Animal experts have been left perplexed and dismayed. Professor Stephen Harris, a world-renowned wildlife authority from Bristol University, submitted evidence to the committee – only to see much of it struck out on a technicality.
‘The whole review process was dishonest and a waste of time,’ he says. ‘It’s cruel to train animals to do tricks, keep them in tiny cages, truck them around the country and prevent them from expressing their natural behaviour. It’s farcical to claim otherwise and yet the Government demanded that we prove it’s cruel.
‘But how do you prove that something is cruel? It’s almost impossible. It’s bureaucracy gone mad. Imagine if we’d tried to ban cock-fighting and bull-baiting with that attitude. It would probably have been impossible.’
But circuses have clearly been heartened by the Government’s change of policy. Some have already begun breeding programmes for lions, tigers, camels, reindeer and several other species. Baby animals are huge crowd pleasers and are certain to breathe new life into the flagging circus industry.
But an even darker spectre is looming. African nations are keen to begin exporting wild animals. South Africa, for one, is known to be looking to export elephants to British and European circuses from its Kruger National Park.
Such fears have spurred MPs into action.

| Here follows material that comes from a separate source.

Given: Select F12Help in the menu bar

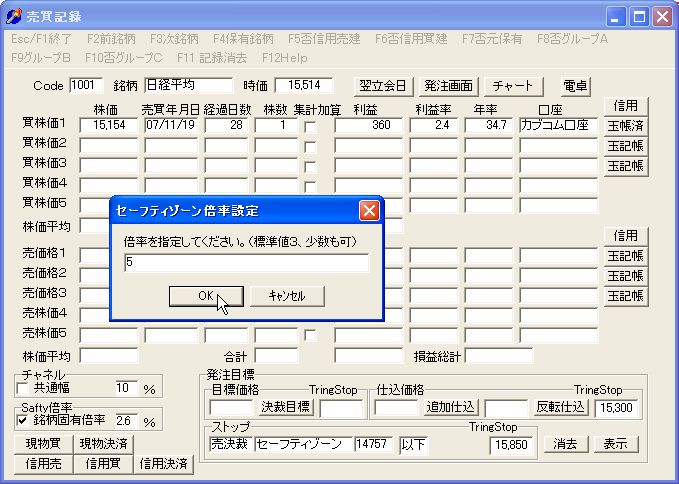Looking at the screenshot, I should pos(284,57).
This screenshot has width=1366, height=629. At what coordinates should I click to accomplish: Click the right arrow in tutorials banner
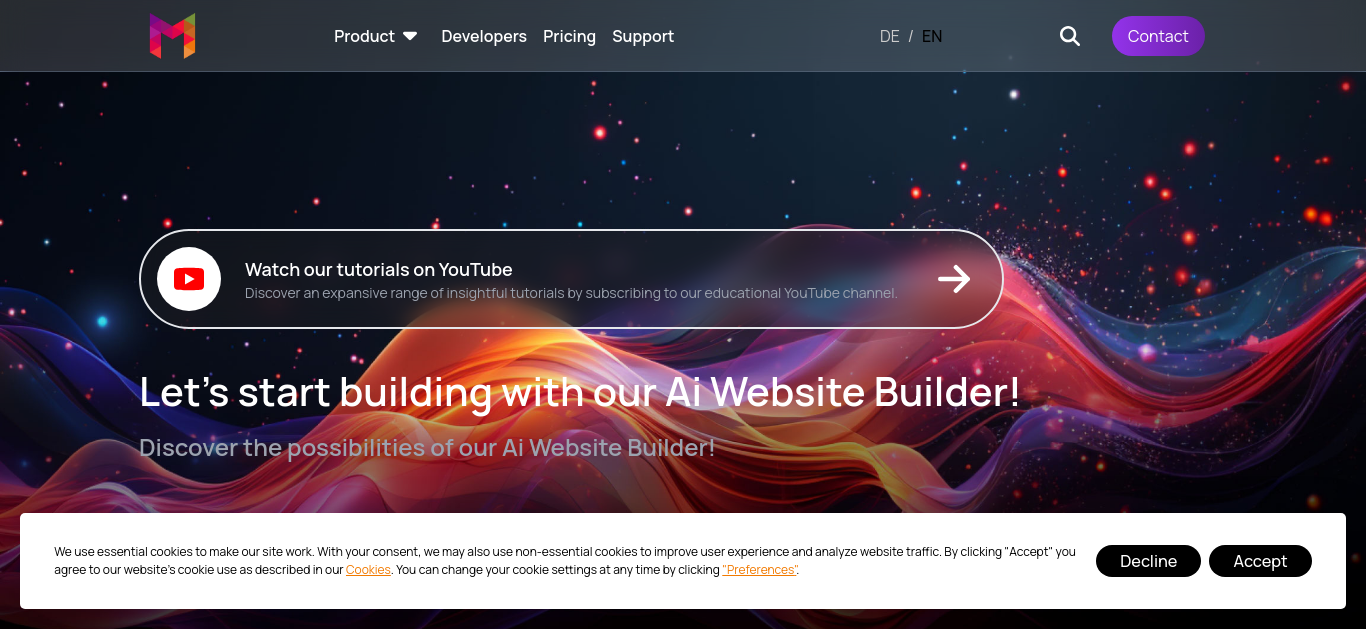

An Early Day Motion before Parliament – and so far signed by 166 MPs of all parties – calls for the Government ‘to maintain its commitment to ban the use of wild species in travelling circuses’.
If the Government refuses to take note and enact a complete ban, it cannot be long before baby lions and elephants, caught in the wild, once again begin appearing in British circuses.
As Professor Harris concludes, that would be scandalous. ‘Every intelligent person knows that circuses are cruel,’ he says. ‘They should not be allowed to use wild animals.’